Supplied entries.
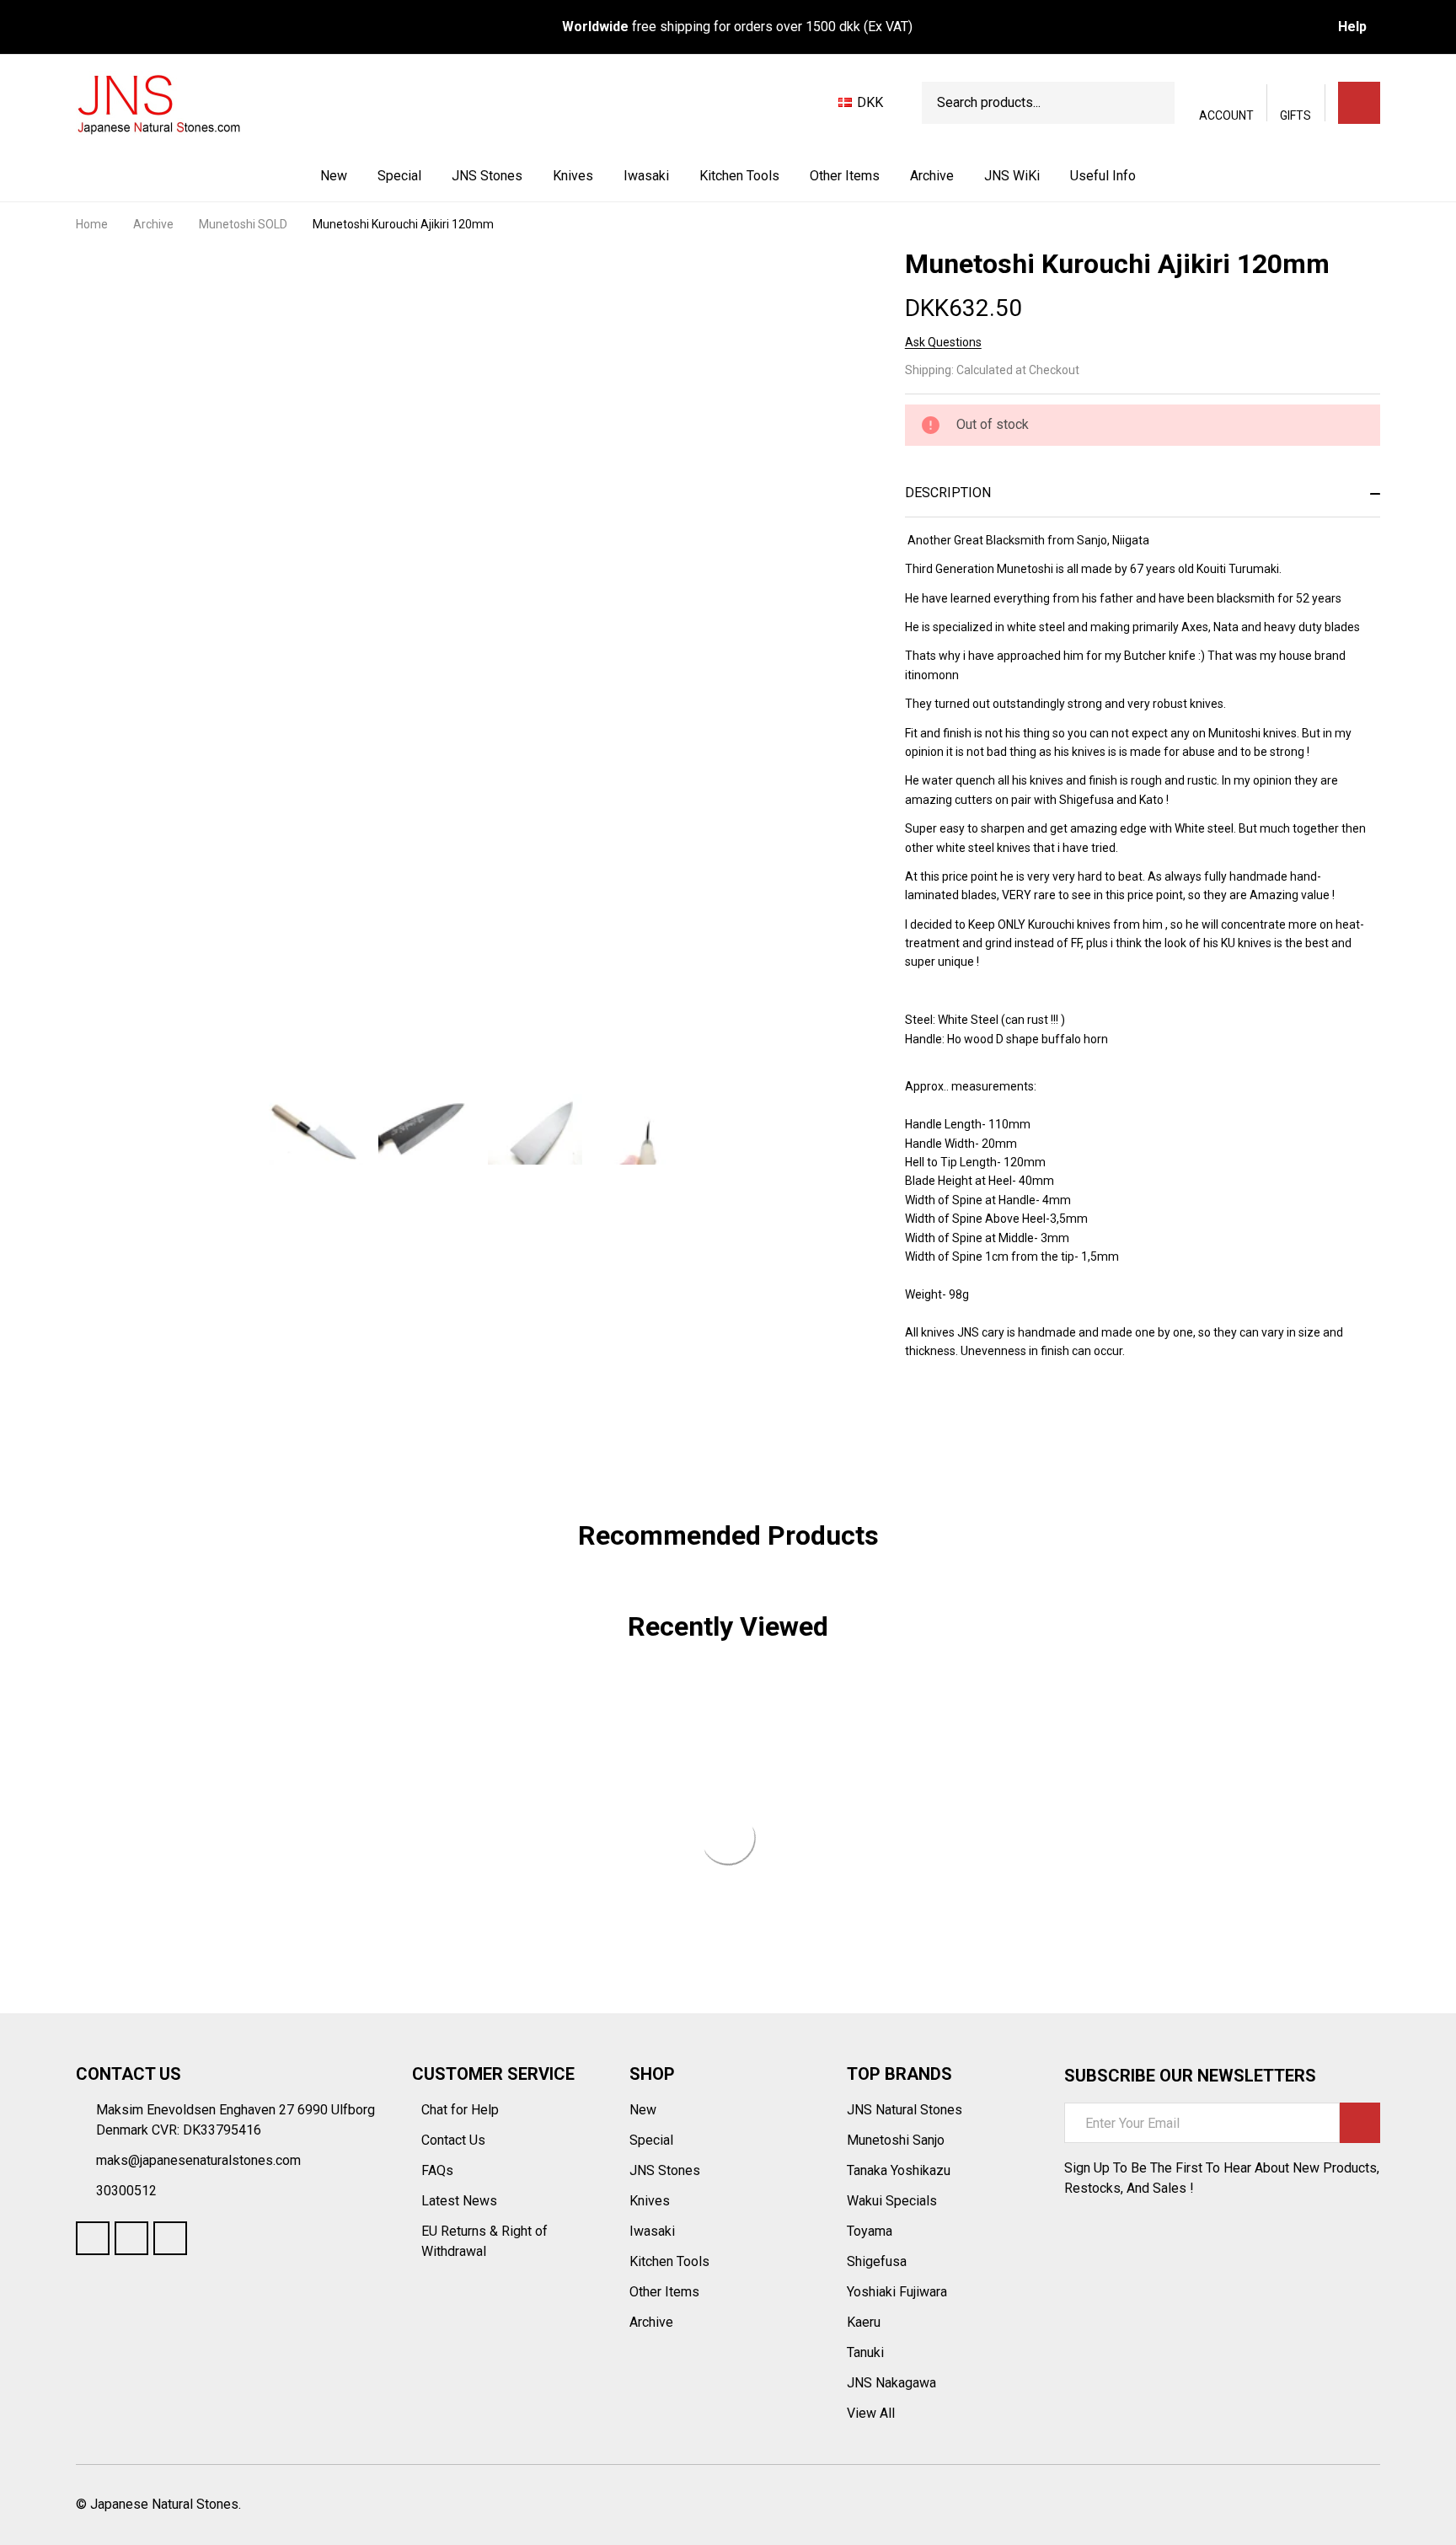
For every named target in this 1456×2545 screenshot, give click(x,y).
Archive (932, 176)
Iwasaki (646, 176)
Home (92, 224)
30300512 (126, 2191)
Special (399, 176)
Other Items (845, 176)
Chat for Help (461, 2110)
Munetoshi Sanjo (896, 2140)
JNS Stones (487, 176)
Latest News (460, 2201)
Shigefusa (877, 2261)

Problem statement. Each line above, from the one that contains "Chat for Help (461, 2110)" to the last line of the records, should be repeated exactly. Leave out all others.

Task solution.
Chat for Help (461, 2110)
Munetoshi Sanjo (896, 2140)
JNS Stones (487, 176)
Latest News (460, 2201)
Shigefusa (877, 2261)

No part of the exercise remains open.